De Gaulle refuse de recevoir les émissaires de ces hommes perdus. Au nom du maréchal Pétain, ils font savoir au général « Gaulle » qu'il n'a rien à craindre des mesures prises contre lui en 1940 !

Que de Gaulle se rassure : il conservera sa nationalité française et ne sera pas fusillé !

Le grotesque le dispute au misérable. Pétain est-il à ce point hors du temps !

« Vous direz aussi au général, a confié Pétain à l'un de ces messagers, que je n'ai pas l'intention de rester au pouvoir, quelques mois seulement pour lui assurer la transition et consolider l'union qui naîtra de notre entente. Ensuite, le plus vite possible, je voudrais retourner vivre en paix dans ma propriété et y achever mes jours tranquillement. »

« Tranquillement » !

Faire des promenades au milieu des lauriers du jardin de la propriété du maréchal à Villeneuve-Loubet !

Vivre « tranquillement » sur la Côte d'Azur comme si on n'avait pas serré la main de Hitler à Montoire ! Et comme s'il n'y avait pas eu les lois antisémites, les dizaines de milliers de déportés, de fusillés !
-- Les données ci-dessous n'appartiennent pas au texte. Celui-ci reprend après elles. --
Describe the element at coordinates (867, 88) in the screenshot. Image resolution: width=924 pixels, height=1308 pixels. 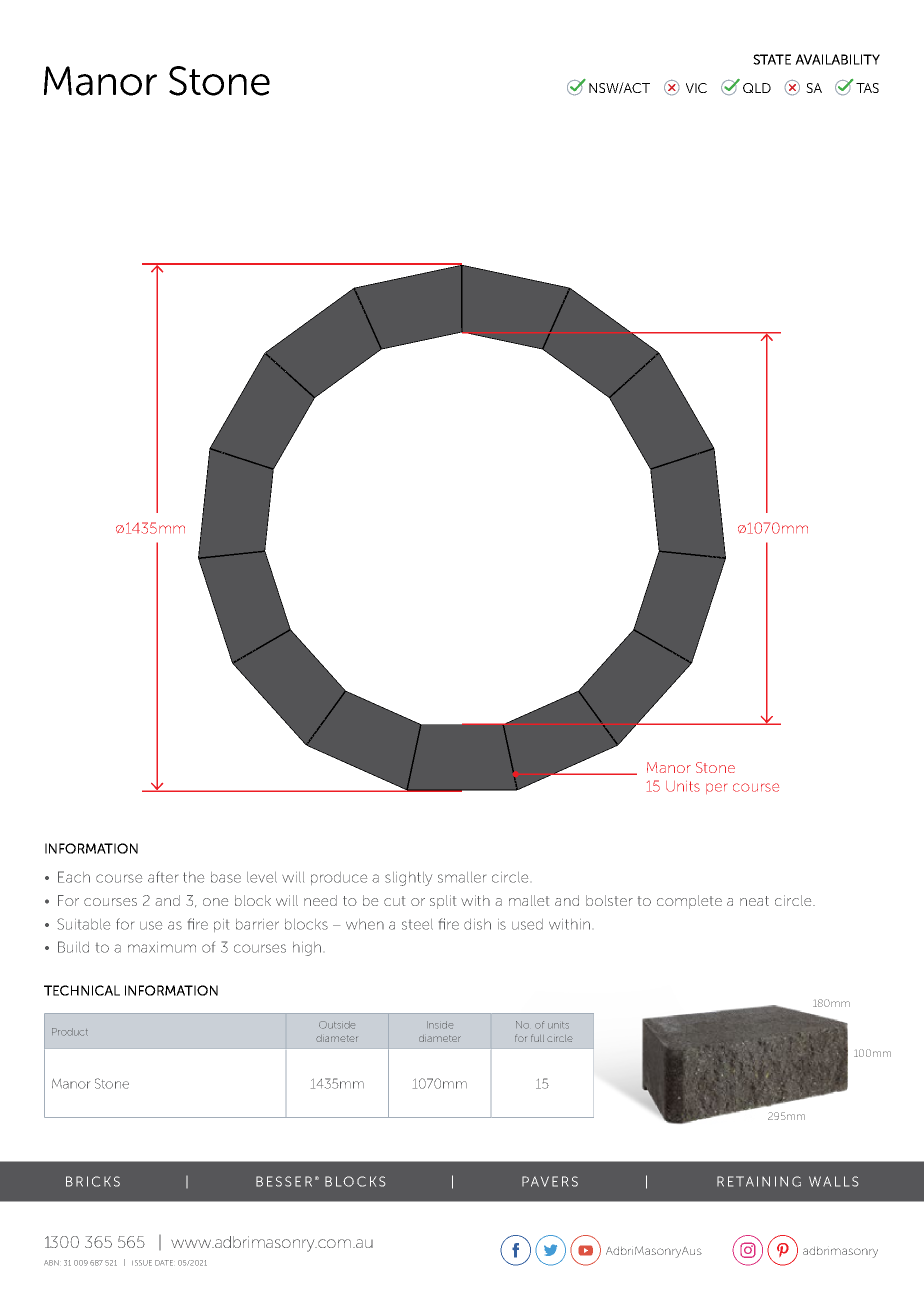
I see `TAS` at that location.
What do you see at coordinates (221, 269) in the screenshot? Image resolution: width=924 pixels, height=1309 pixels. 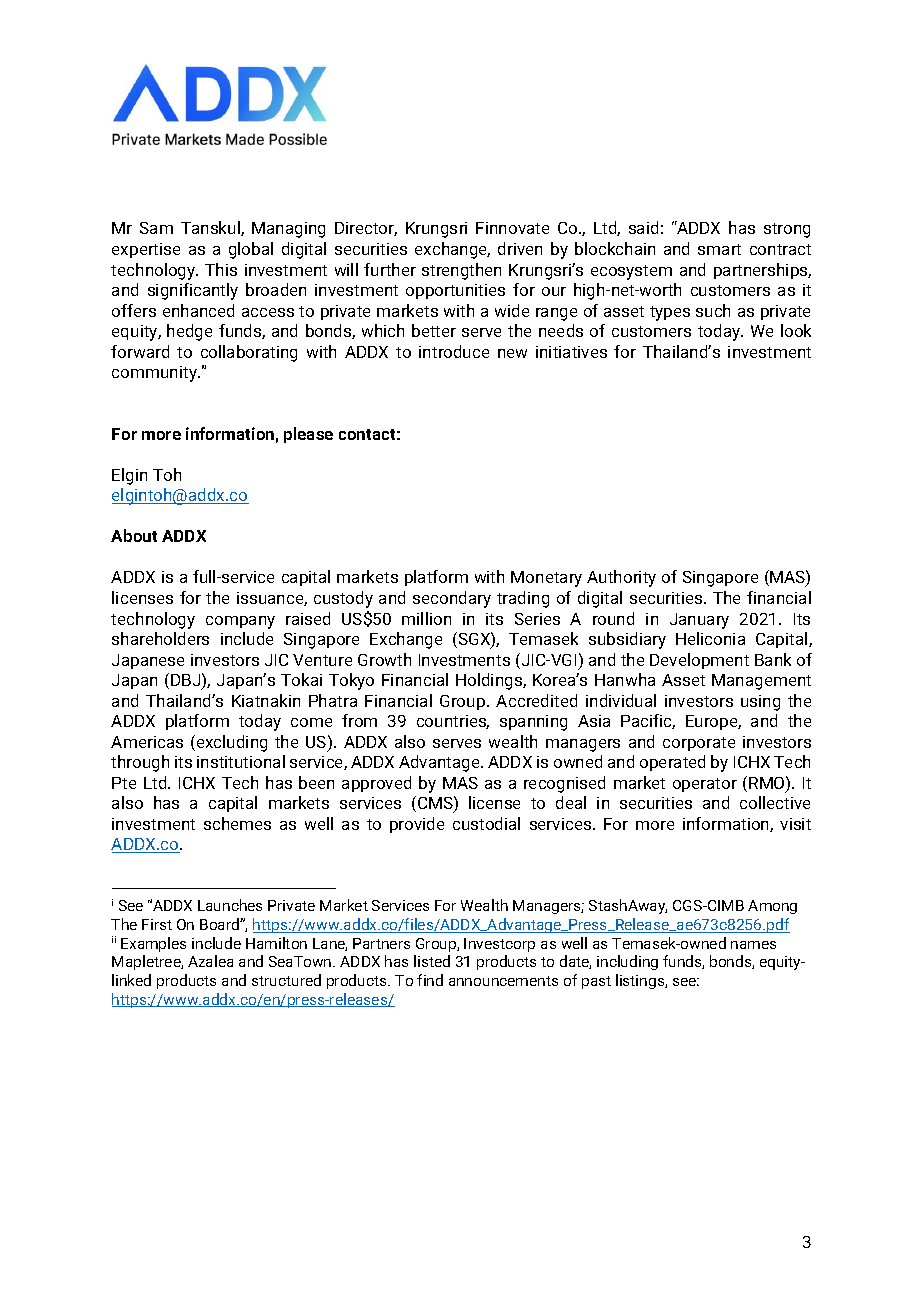 I see `This` at bounding box center [221, 269].
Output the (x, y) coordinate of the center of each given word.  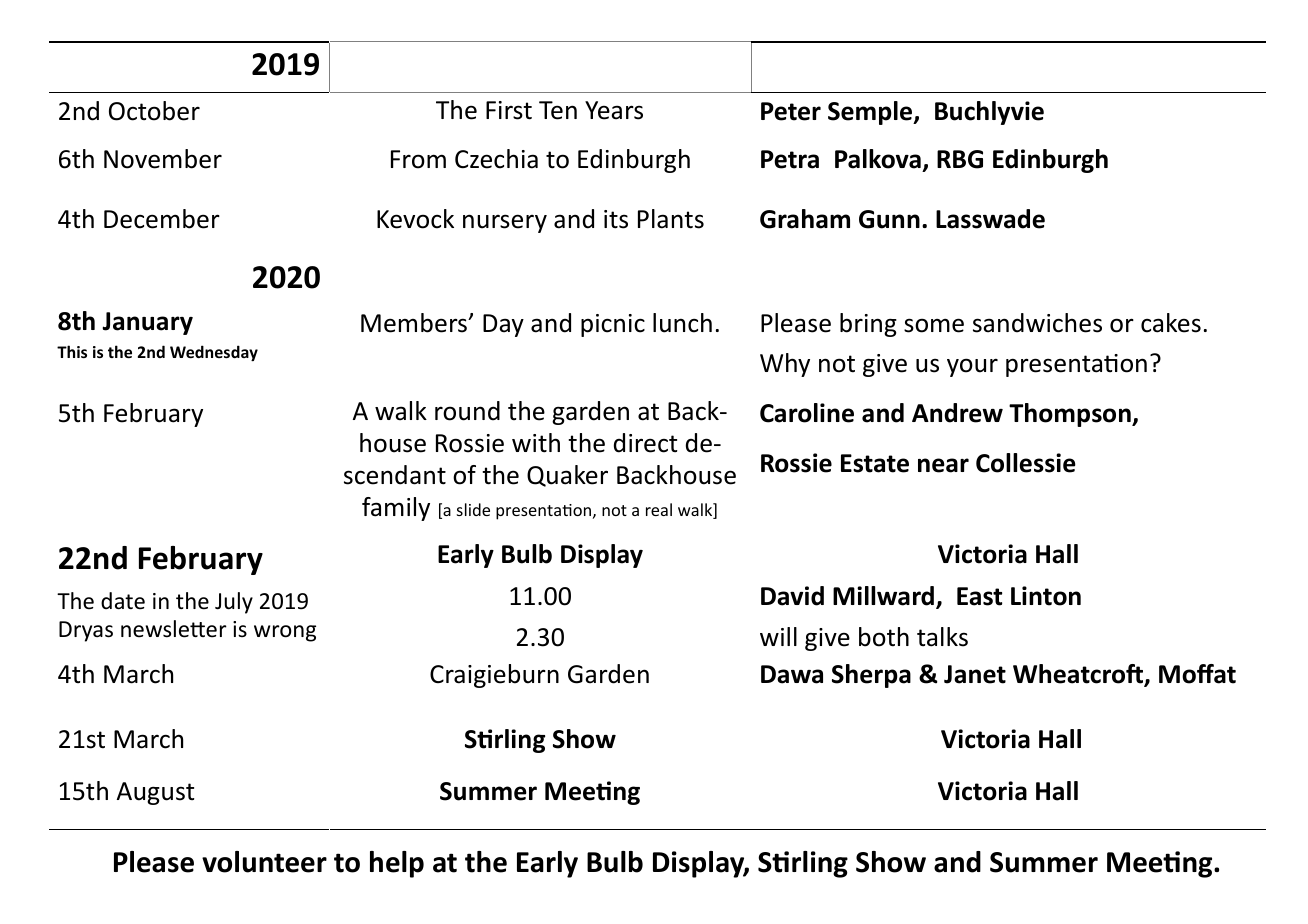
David (792, 596)
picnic (613, 325)
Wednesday (214, 353)
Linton (1046, 596)
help (397, 864)
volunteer (264, 862)
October (154, 111)
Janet (975, 674)
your (972, 367)
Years (614, 110)
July (234, 603)
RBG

De Gaulle voit bien l'intention de Pétain : effacer les différences entre la collaboration et la France Libre.

« La légitimité des pouvoirs de Pétain ne peut être sérieusement mise en doute », déclare l'amiral Auphan, l'envoyé de Pétain.

« On ménagerait ainsi la dignité du maréchal Pétain et celle du général de Gaulle ! »
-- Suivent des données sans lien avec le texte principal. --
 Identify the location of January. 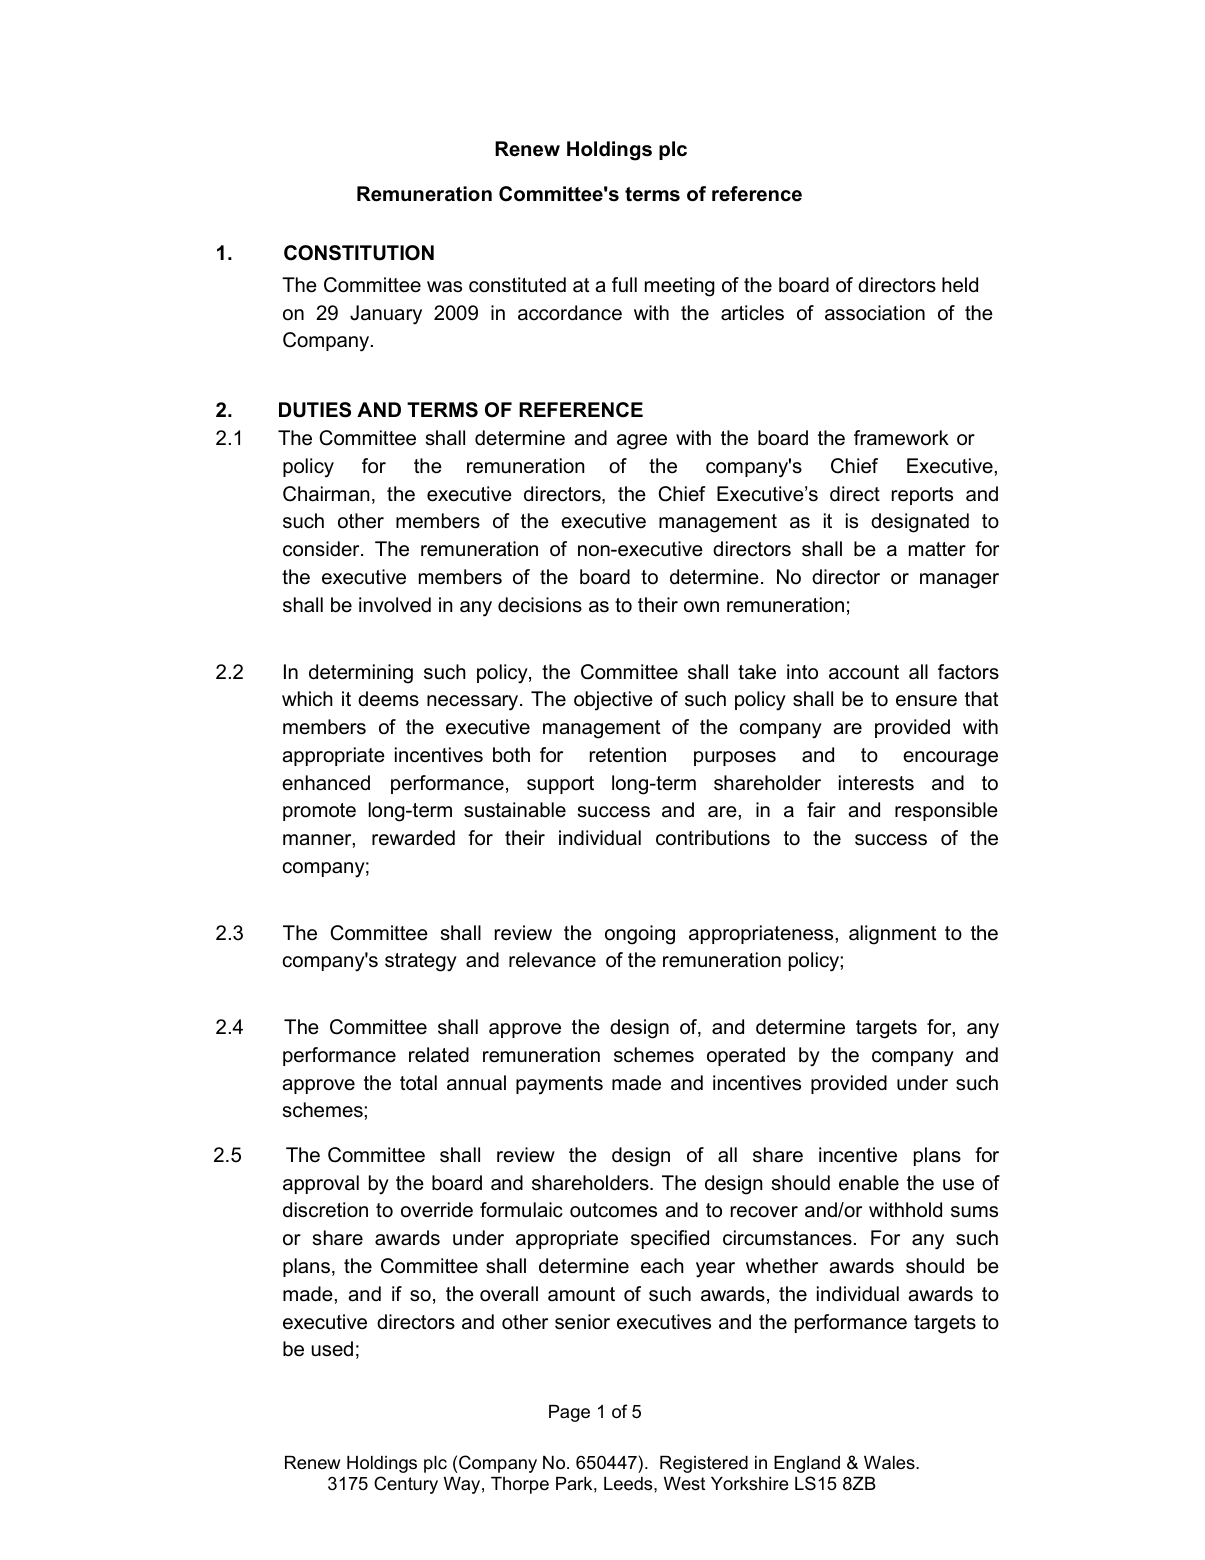
(386, 315).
Comment prêter attention à ces contre-vérités ?

« Au moment où j'arrive à Paris, raconte de Gaulle, m'est remise une communication d'un représentant du maréchal Pétain. Le représentant avait, en vertu d'un ordre écrit, daté du 11 août 1944, tous pouvoirs pour rechercher avec nous une solution de nature à éviter les guerres civiles.

« J'ai éconduit le représentant. Où est la guerre civile ? »
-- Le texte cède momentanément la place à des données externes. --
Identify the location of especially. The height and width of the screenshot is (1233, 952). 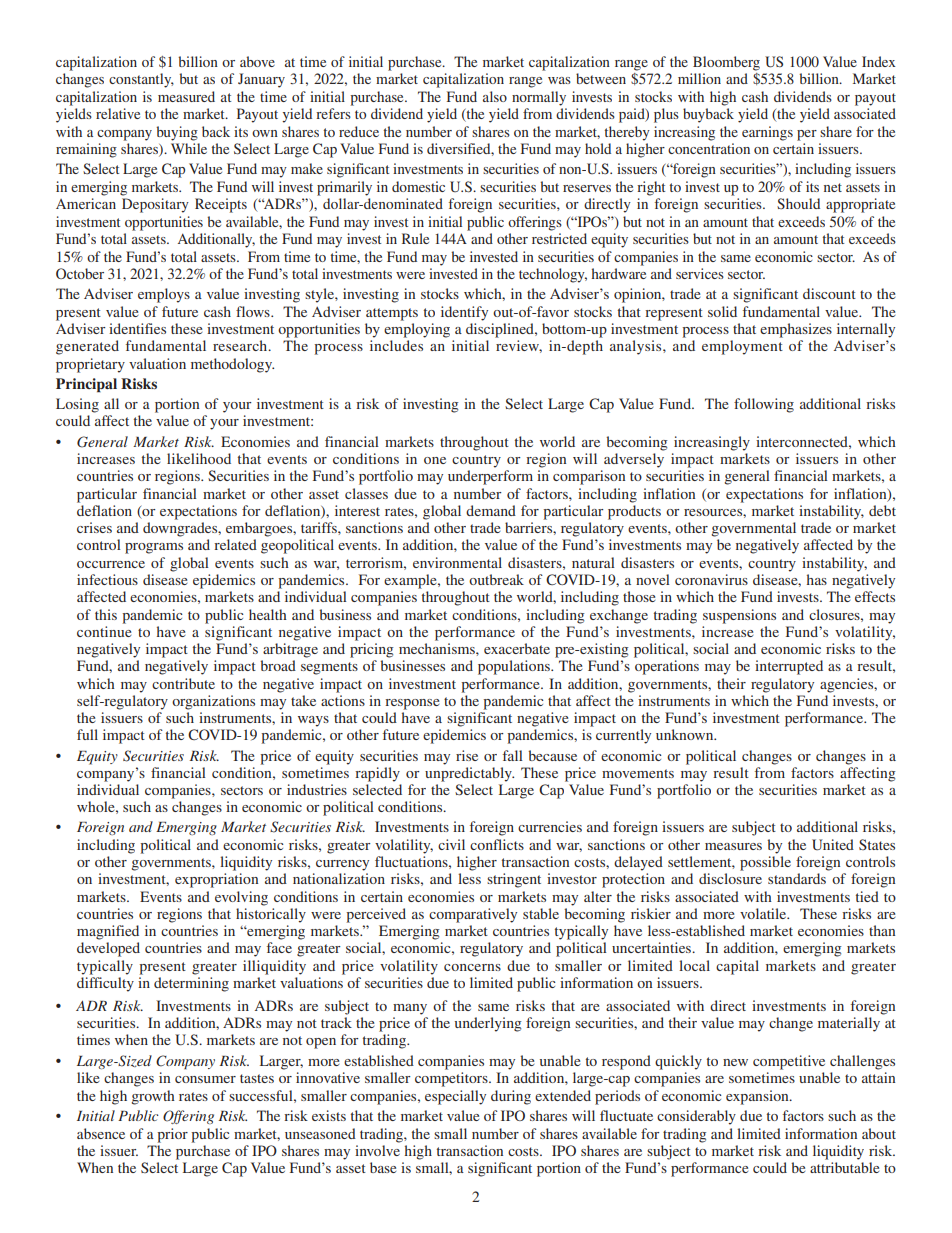
(455, 1097).
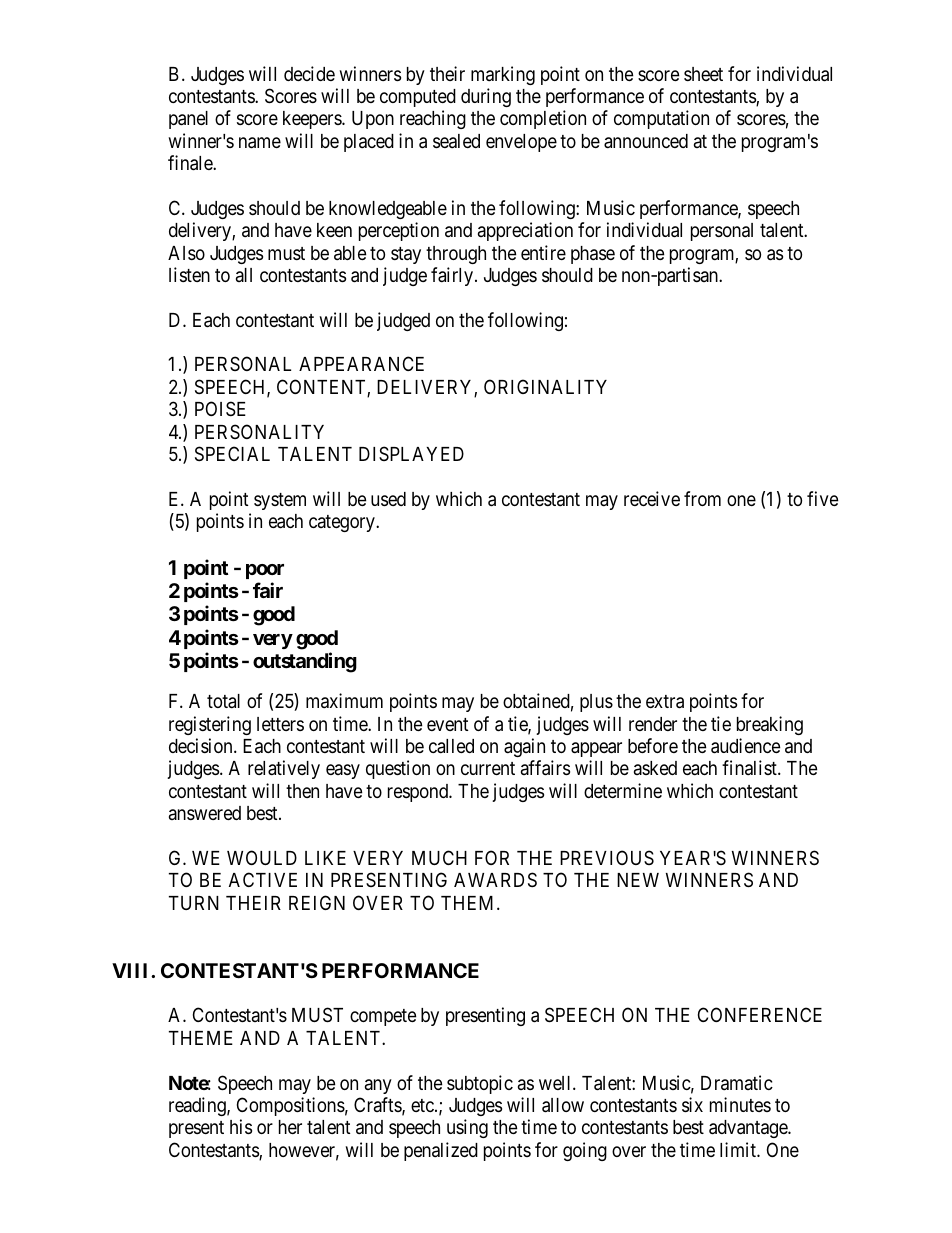 The image size is (952, 1233). I want to click on poor, so click(265, 571).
Pour de Gaulle, le gouvernement de Vichy n'est pas légitime. Il est né de la défaite et de l'occupation.

« La République n'a jamais cessé d'exister », répète-t-il.

L'État de Vichy n'a aucune réalité.

Et le Gouvernement Provisoire de la République a un chef : le général de Gaulle.


Cette position claire et intransigeante du général rend vaines et ridicules les démarches et les illusions du maréchal Pétain.

La France est rassemblée derrière le général. La Résistance communiste est certes pleine d'arrière-pensées, mais elle clame son patriotisme. Et il en va de même de tous les courants de l'opinion.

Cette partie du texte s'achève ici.